Todos sus esfuerzos no sirvieron para salvar la casa de la lista de estructuras condenadas del ayuntamiento. A pesar del trabajo de Bosch, Gowdy, el inspector de obras que había sido asignado a esa zona de las colinas, mantuvo la etiqueta roja de las casas sentenciadas a la demolición, y entonces empezó el juego del escondite por el cual Bosch entraba y salía de manera subrepticia, como un espía en una embajada extranjera. Clavó lonas de plástico negro en el lado interior de las ventanas que daban a la calle para que no saliera luz alguna. Y siempre buscaba a Gowdy. Gowdy era su perdición.

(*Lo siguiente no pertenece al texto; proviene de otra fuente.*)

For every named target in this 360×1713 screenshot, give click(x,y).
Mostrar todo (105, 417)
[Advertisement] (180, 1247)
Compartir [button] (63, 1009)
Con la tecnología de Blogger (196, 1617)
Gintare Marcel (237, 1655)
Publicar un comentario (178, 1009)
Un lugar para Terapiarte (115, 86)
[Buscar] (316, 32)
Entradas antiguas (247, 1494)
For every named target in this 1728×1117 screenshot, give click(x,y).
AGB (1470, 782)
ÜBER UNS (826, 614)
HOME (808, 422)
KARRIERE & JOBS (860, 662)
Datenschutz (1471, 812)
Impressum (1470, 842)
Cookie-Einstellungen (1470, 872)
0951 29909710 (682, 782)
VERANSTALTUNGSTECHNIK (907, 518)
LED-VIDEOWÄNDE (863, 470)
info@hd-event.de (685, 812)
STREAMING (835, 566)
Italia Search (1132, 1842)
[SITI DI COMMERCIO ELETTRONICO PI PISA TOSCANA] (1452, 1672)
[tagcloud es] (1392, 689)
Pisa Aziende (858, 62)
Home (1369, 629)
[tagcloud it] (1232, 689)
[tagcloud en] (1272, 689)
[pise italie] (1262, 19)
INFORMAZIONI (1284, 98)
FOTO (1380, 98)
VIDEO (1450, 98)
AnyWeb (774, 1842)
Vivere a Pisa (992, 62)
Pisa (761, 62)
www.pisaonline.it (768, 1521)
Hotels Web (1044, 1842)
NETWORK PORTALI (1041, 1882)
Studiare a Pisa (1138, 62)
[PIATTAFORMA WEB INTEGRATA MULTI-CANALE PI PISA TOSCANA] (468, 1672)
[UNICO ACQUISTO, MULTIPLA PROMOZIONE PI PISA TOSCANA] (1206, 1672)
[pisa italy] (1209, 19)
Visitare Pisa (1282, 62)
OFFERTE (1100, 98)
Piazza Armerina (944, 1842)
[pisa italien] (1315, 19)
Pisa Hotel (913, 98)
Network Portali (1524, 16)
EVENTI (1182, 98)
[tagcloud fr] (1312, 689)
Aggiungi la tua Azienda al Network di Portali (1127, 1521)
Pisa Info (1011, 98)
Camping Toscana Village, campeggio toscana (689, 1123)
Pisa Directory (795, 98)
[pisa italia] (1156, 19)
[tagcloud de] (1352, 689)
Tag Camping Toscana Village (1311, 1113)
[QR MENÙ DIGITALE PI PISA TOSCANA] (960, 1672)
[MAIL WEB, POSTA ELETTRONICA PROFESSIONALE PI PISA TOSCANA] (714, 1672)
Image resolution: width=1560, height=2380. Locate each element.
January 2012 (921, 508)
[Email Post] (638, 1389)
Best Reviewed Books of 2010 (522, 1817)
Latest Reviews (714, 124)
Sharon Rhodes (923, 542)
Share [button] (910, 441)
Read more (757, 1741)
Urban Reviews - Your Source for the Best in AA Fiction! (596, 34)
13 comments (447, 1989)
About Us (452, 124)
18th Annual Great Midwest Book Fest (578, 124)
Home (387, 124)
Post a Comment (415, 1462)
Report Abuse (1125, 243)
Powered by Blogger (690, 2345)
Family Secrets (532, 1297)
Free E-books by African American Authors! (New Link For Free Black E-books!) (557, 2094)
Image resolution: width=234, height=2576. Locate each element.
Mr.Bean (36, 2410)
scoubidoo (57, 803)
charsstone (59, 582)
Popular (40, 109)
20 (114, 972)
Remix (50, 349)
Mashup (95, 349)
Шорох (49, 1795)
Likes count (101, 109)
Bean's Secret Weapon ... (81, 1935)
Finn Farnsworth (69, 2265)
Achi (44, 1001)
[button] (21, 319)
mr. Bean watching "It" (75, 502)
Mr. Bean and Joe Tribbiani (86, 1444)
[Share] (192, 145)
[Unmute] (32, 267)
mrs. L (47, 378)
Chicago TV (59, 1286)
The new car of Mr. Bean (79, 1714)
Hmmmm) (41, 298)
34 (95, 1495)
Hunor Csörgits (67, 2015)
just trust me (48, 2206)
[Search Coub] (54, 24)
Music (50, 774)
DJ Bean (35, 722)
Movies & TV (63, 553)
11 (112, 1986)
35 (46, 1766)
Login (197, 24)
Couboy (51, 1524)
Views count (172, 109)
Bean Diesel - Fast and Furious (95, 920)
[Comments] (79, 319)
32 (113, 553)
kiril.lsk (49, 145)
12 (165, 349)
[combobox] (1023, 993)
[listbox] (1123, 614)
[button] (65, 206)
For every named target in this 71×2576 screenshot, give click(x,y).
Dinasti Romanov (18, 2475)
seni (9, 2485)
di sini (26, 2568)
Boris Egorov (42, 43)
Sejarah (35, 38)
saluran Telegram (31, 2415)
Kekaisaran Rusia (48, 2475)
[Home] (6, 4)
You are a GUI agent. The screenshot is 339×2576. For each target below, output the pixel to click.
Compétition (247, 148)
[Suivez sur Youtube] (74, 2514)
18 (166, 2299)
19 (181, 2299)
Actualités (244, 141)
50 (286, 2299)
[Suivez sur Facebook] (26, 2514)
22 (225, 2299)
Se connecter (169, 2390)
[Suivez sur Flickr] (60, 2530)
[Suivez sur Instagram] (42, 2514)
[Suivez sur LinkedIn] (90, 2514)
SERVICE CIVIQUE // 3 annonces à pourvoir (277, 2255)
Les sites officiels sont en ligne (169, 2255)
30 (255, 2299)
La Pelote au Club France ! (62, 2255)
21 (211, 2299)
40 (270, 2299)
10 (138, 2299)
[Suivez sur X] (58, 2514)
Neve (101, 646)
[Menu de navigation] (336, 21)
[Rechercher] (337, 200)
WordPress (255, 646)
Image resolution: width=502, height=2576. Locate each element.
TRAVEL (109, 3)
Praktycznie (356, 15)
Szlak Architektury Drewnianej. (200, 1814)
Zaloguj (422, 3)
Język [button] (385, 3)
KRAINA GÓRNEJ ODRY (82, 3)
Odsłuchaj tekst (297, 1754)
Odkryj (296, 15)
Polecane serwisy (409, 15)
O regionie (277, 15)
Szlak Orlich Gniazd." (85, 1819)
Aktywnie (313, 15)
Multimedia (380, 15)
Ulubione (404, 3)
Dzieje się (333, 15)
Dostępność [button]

Entretanto, Bosch contrató a un abogado para apelar la resolución del inspector.
La puerta de la cochera ofrecía un acceso directo a la cocina. Después de entrar, Bosch abrió la nevera, sacó una lata de Coca-Cola y se quedó de pie ante el viejo electrodoméstico, refrescándose con el aliento del refrigerador mientras examinaba su contenido en busca de algo adecuado para la cena. Sabía exactamente lo que había en los estantes y en los cajones, pero miró de todos modos. Era como si esperara la aparición por sorpresa de un bistec olvidado o de una pechuga de pollo. Seguía esta rutina con la nevera abierta con cierta frecuencia. Era el ritual de un hombre que estaba solo, y eso también lo sabía.
En la terraza de atrás, Bosch se bebió el refresco y se comió un sándwich que consistía en pan de hacía cinco días y rodajas de carne de un envase de plástico. Lamentó no tener patatas chips para acompañarlo, porque indudablemente tendría hambre más tarde si sólo se alimentaba del sándwich.